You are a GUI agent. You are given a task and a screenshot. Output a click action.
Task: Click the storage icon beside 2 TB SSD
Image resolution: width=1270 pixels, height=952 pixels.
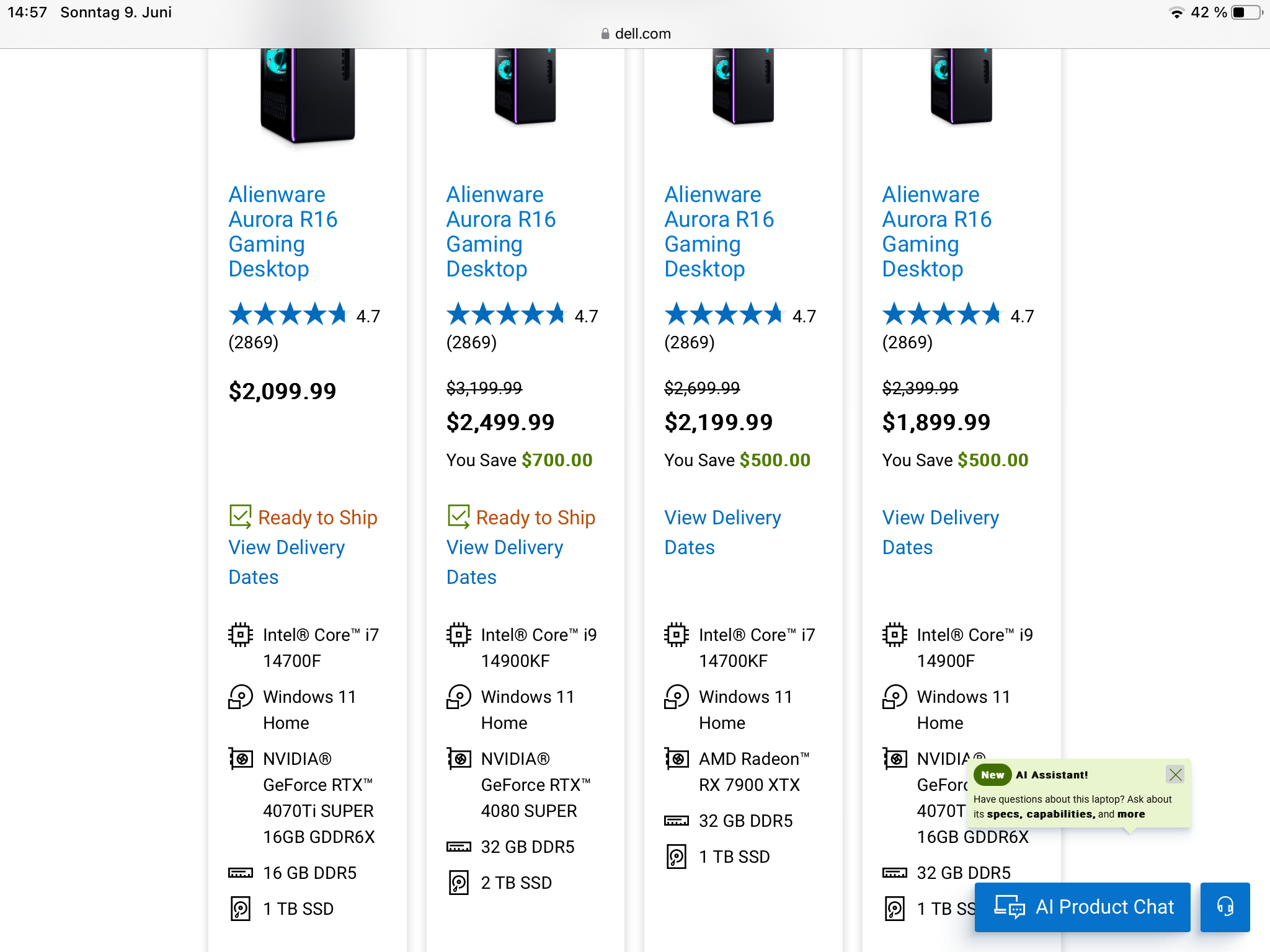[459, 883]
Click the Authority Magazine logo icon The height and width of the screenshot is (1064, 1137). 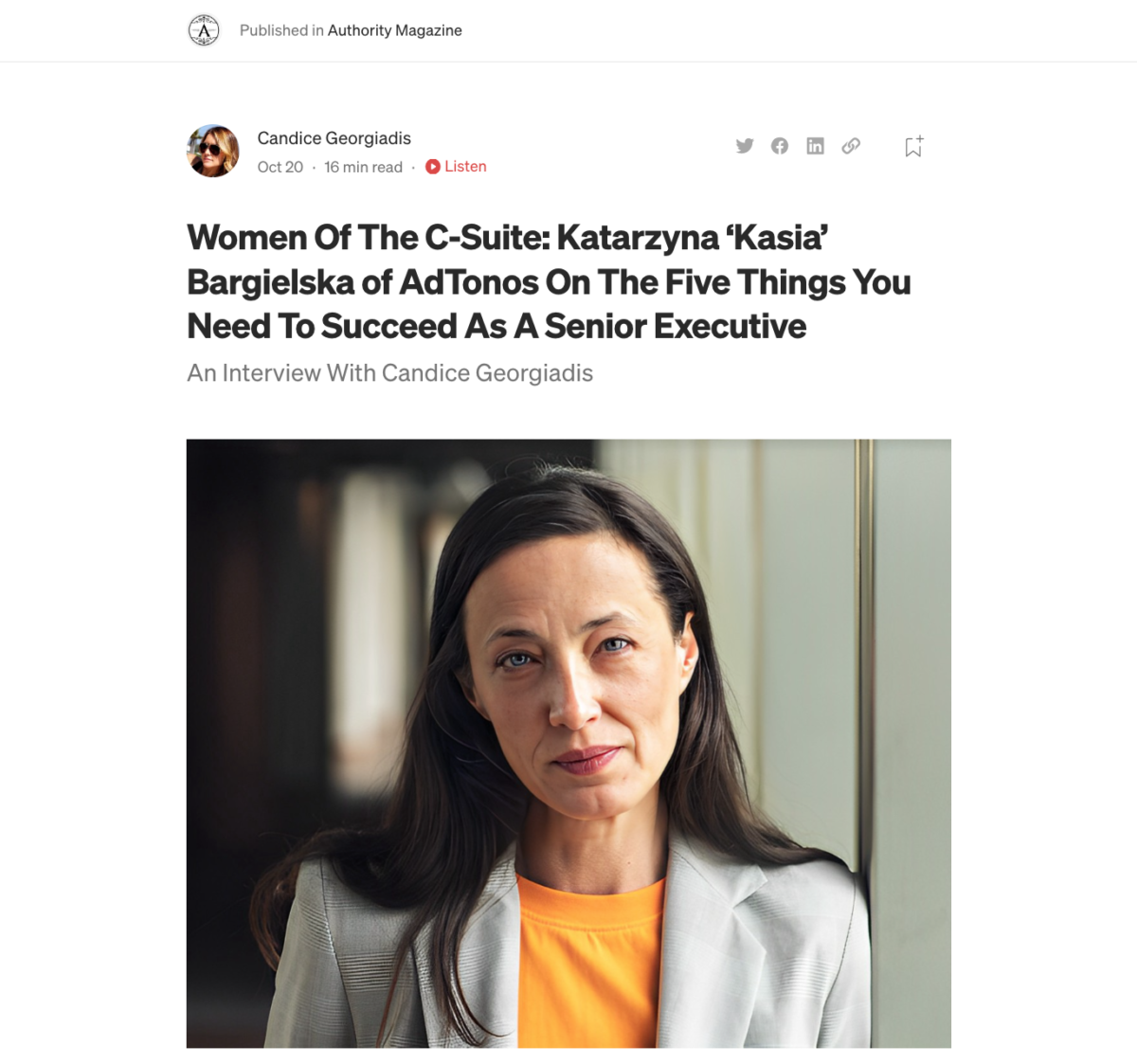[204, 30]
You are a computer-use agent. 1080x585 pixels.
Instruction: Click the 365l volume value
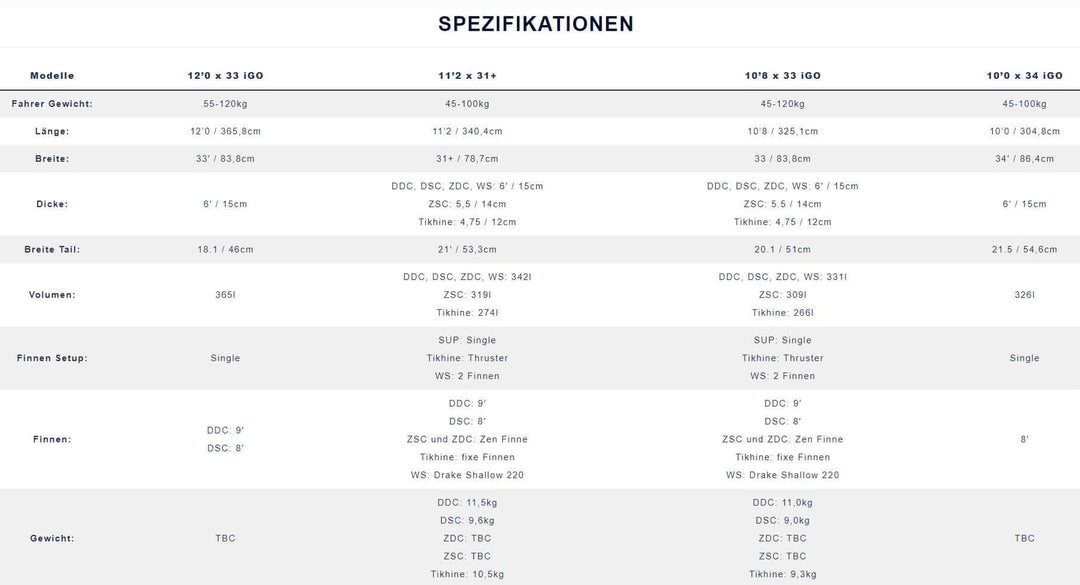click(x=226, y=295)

* * *

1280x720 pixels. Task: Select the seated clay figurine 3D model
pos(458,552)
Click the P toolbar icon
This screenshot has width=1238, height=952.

Exercise objective — Report each line above containing the string "agent".

Task solution —
You are a GUI agent. You are given a task and a screenshot. Output a click action.
You are a computer-use agent. 1080x585 pixels.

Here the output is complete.